Мишель слушает внимательно. Внутри скручивается что-то черное. Эту проповедь отец Даниил читает уже не в первый раз, и она знает, что последует за этими словами.

– Те, кто им предался, ослабляет оборону свою и открывает свою душу Сатане. Те, кто не покаялся в них, станут для Сатаны верной добычей. А кто ныне вверит дьяволу душу свою, тот и тело ему свое предаст.

Знает, что будет дальше, и все равно не уходит. Словно надеется, что отец Даниил на этот раз передумает и расскажет все по-другому. Но он повторяет все слово в слово – для тех, кто раньше его еще не слышал.

– Чревоугодие балует плоть. Кто свое тело чрез меры кормит, тому кажется, что он только из мяса сам и сделан, а о душе он забывает. Но страшней чревоугодия блуд. Кто греховную свою сущность тешит, кто тело ублажает, тот предает душу страсти, а душа в сладости и в страсти – для дьявола открытая дверь. И дети, которых понесете во блуде, обещаны будут не Господу, а Сатане. Потому прошу вас презреть плоть и вместо нее душу свою лелеять.

Мишель кладет руку на живот. Рука холодная. Ей страшно. Она потихоньку озирается, слушает шепотки столпившегося старичья вокруг. Ей кажется, что все вокруг на нее смотрят искоса. Что все знают ее секрет. Ей хочется скорей сбежать, но нельзя, но она приказывает себе стоять и слушать дальше. Сейчас уйти будет слишком палевно, шепчет себе она.

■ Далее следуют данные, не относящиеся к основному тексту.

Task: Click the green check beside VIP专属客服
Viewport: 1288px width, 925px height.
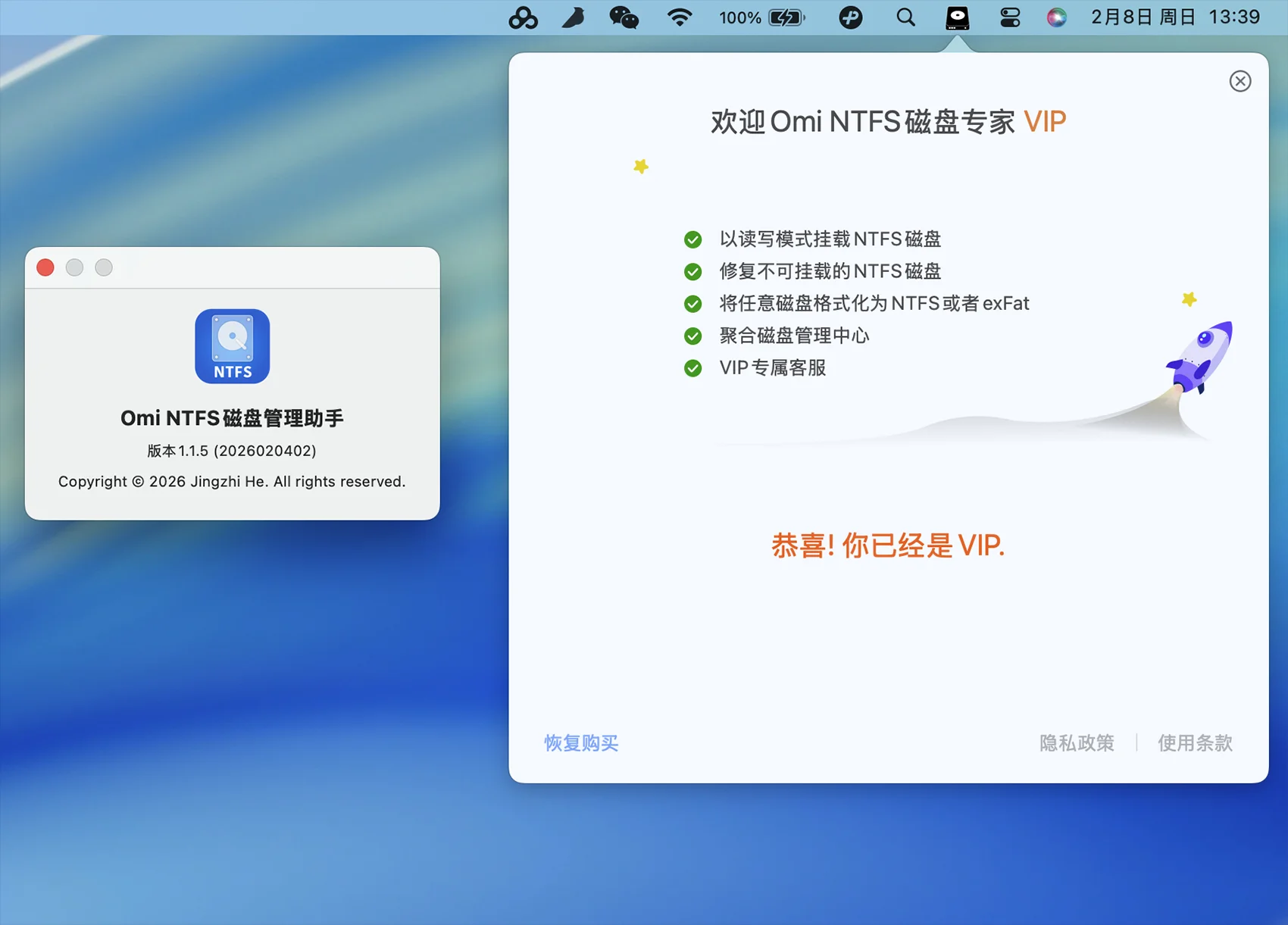Action: coord(692,368)
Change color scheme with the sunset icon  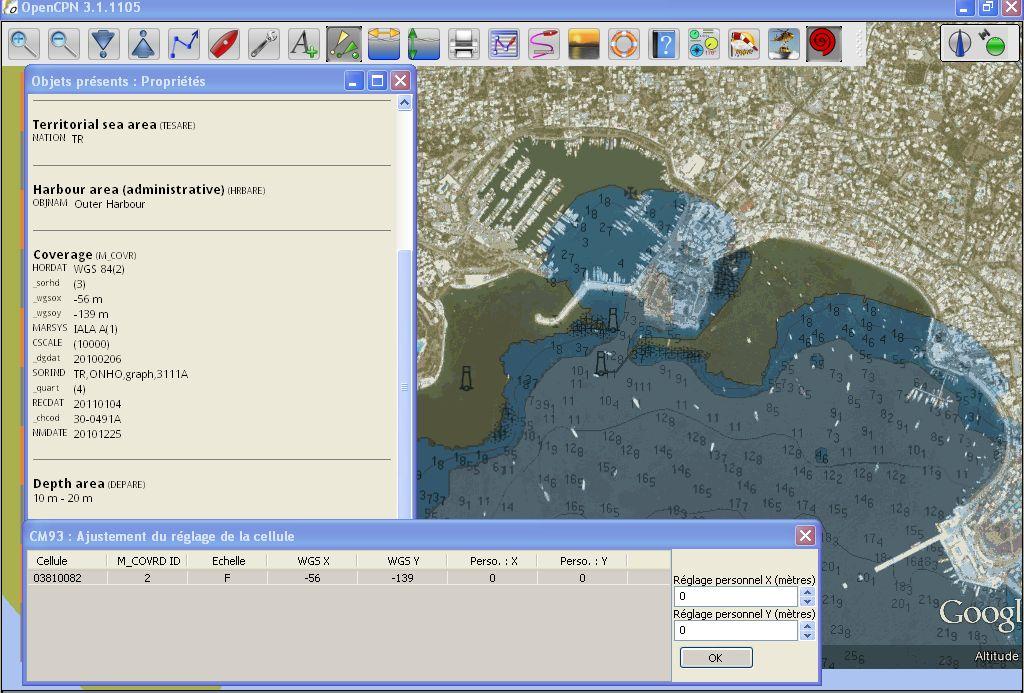584,44
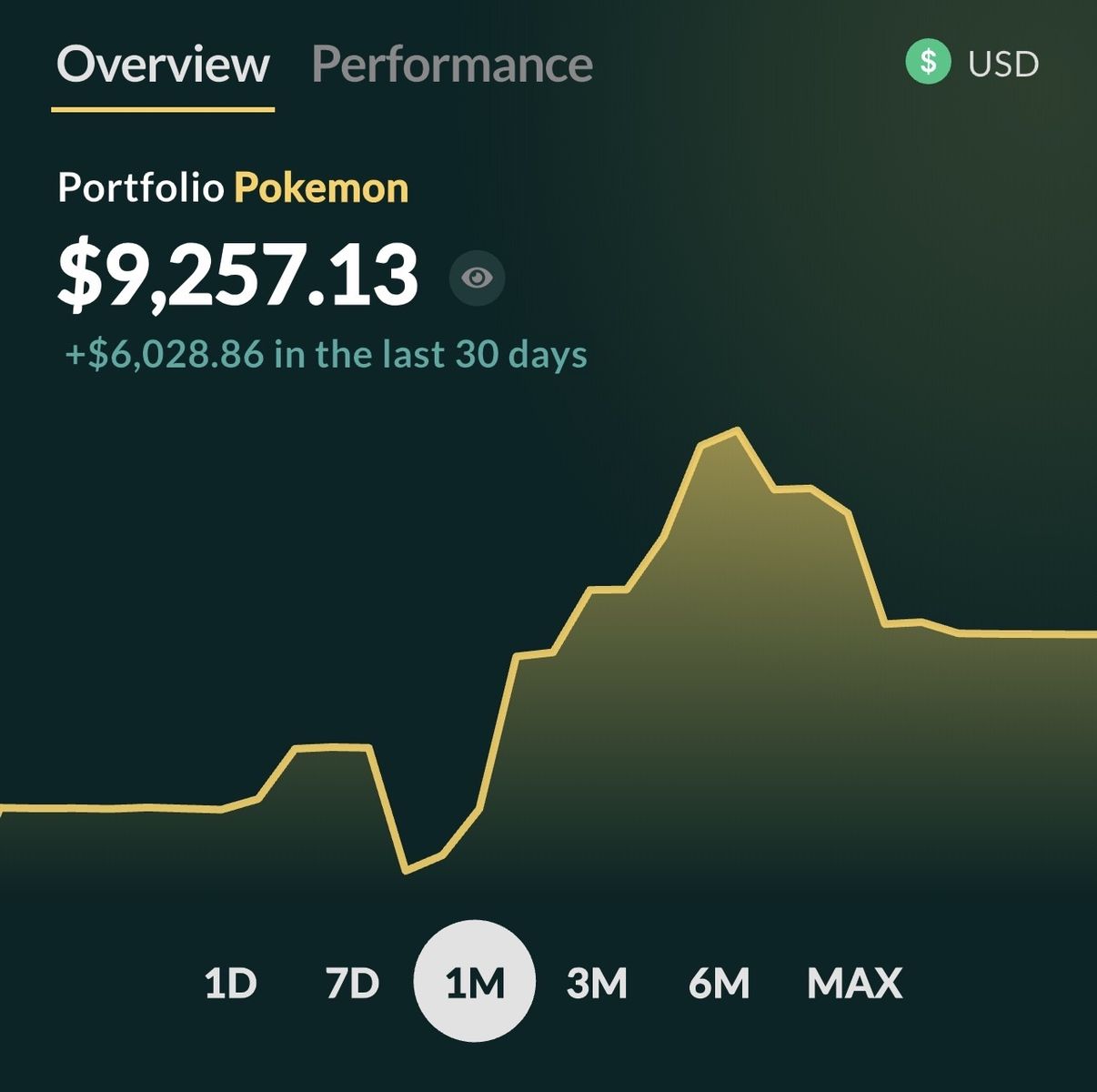Toggle portfolio value visibility eye icon

(477, 278)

– Сребролюбие тем плохо, что заставляет человека все для одного себя делать, а в прочих искать лишь корысть для себя, а не видеть равных себе. Любовь, любовь должна быть основой отношения людей, а не деньги. Деньги – расчеловечивают. Чем больше их скопишь, тем больше людей предал и тем больше предал Господа… Но страшнее сребролюбия – гнев.

Люди внимают, переспрашивают друг у друга, если не могут расслышать батюшку. Тот не останавливается, говорит и говорит, вещает через решетку и смотрит не вверх и не вниз, а вперед куда-то – как будто сквозь стену стоящего напротив здания, сквозь зашторенные окна Полканова кабинета – на бесконечно далекую Москву.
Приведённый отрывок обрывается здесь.